PAGE TEXT:
# # #

There is a painting of a skate in this startling exhibition that amounts to nothing less than a portrait. It shows the voluminous fish sprawled flaccidly on a table. The ruffed white body spreads like fancy dress around the head, which is propped up so that the eyes are staring straight at the viewer. The fish wears a tragicomic expression, slightly humiliated, as if caught drinking too much. Or perhaps it had only just dined, before becoming dinner itself.
The Skate is very famous in Ensor’s native Belgium and pretty much the opposite here – and the same is true of the artist. James Ensor (1860-1949) was born in Ostend, the son of an English engineer; he had a British passport and spent time in London. But while we may think of him as the master of the masks – literally: he appears surrounded by them in one self-portrait – he is regarded as infinitely more various across the Channel, and so he now appears in this Royal Academy show.
Here is a frightening painting of a bathing hut, solitary and remote – number 164 all alone on the cold grey shore; what happened to the others? Here is Ensor’s mother on her deathbed in a most delicate and loving portrait, the nose taking prowess in the sinking face. Here are dark figures receding through the Ostend fog, and a spectacular painting of Adam and Eve fleeing an avenging angel in the form of a gigantic firework reaching out of the sky. Eden is low-lying Flanders.

Christ hangs on the cross surrounded by a crowd of Ostenders, not all of them duly solemn. A colossal storm of paint builds above the rooftops and high-tide flags of this port. Afternoon in Ostend is more like night, an arsenical green glow to this bourgeois interior in which two women take tea – one looking helplessly out at the painter, as if in hope of escape from this prison of disaffection and boredom.
What unites such disparate images is their peculiarly exuberant energy. Ensor is festive even when devastating or macabre. His drawing is lithe and precise, unfurling prolifically in vibrant space; his painting is celebrated for its gorgeous beauty, the brushmarks radiating across the canvas in lavish density. With the masks, his palette turns to exhilarating hues of pink, white, ochre, mint green and bright, seaside blue.

Ostend is for Ensor what Cookham was for Stanley Spencer: a real place, but also a microcosmic land of myth and parable. Ensor spent his entire life as a bachelor living above various shops in this seasonal resort. His mother sold souvenirs, carnival masks, dolls and chinoiserie; Ensor grew up in her curiosity shop, delighted by the “opulent colour, reflections and sparkling rays of light… an inextricable jumble of assorted objects constantly being knocked over by cats, and deafening parrots”.

# # #

RECORDS SHOWN:
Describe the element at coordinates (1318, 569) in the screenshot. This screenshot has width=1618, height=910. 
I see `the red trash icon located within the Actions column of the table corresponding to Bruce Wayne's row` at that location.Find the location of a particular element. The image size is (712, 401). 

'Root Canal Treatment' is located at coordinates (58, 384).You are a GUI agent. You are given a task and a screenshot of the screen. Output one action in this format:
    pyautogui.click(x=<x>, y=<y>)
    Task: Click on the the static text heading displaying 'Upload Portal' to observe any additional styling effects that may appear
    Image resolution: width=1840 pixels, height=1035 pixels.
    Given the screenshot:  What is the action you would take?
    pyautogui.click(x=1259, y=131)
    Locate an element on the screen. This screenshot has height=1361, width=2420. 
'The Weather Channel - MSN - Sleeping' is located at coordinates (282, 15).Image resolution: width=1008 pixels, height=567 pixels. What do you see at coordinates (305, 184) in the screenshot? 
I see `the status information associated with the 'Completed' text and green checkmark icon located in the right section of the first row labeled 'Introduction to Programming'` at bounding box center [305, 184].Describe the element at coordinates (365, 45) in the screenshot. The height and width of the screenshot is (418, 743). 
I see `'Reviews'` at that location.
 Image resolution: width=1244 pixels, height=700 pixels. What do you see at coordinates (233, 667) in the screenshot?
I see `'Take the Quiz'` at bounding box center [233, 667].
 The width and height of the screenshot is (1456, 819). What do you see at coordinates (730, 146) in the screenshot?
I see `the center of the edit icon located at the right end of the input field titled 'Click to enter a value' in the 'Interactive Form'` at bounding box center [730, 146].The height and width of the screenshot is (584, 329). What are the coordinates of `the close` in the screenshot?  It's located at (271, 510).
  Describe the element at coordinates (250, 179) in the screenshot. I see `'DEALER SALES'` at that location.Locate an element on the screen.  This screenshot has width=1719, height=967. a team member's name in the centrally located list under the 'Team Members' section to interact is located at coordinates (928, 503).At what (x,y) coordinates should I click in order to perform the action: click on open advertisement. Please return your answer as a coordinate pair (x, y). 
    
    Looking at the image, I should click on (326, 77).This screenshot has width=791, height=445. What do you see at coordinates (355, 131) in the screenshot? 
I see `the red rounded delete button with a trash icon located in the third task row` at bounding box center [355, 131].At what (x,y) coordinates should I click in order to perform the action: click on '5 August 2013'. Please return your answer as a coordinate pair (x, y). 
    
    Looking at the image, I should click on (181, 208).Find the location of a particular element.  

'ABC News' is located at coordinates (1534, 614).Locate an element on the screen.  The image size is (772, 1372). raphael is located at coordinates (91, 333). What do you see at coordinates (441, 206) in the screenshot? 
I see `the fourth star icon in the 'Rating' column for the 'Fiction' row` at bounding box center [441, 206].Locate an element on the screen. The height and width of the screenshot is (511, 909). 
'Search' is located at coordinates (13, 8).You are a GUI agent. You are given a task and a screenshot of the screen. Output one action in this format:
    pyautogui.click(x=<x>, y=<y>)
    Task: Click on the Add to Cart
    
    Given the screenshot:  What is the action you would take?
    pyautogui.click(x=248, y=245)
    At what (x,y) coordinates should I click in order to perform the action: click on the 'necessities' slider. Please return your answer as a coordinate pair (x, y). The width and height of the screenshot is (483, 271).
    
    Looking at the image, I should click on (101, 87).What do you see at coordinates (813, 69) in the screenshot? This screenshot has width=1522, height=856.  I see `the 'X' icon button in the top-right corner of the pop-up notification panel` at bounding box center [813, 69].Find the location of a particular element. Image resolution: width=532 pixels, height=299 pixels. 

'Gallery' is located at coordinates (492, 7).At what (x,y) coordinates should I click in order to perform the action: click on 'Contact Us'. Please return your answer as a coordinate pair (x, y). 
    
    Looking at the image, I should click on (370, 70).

# # #

SET EXERCISE:
Answer these from the review of the Ensor exhibition.
(a) In which town was James Ensor born, and what was his father's occupation?
(b) What number does the bathing hut in the painting bear?
(c) What goods did Ensor's mother sell in her shop?

REPLY:
(a) Ensor was born in Ostend, and his father was an English engineer.
(b) The bathing hut bears the number 164.
(c) She sold souvenirs, carnival masks, dolls and chinoiserie.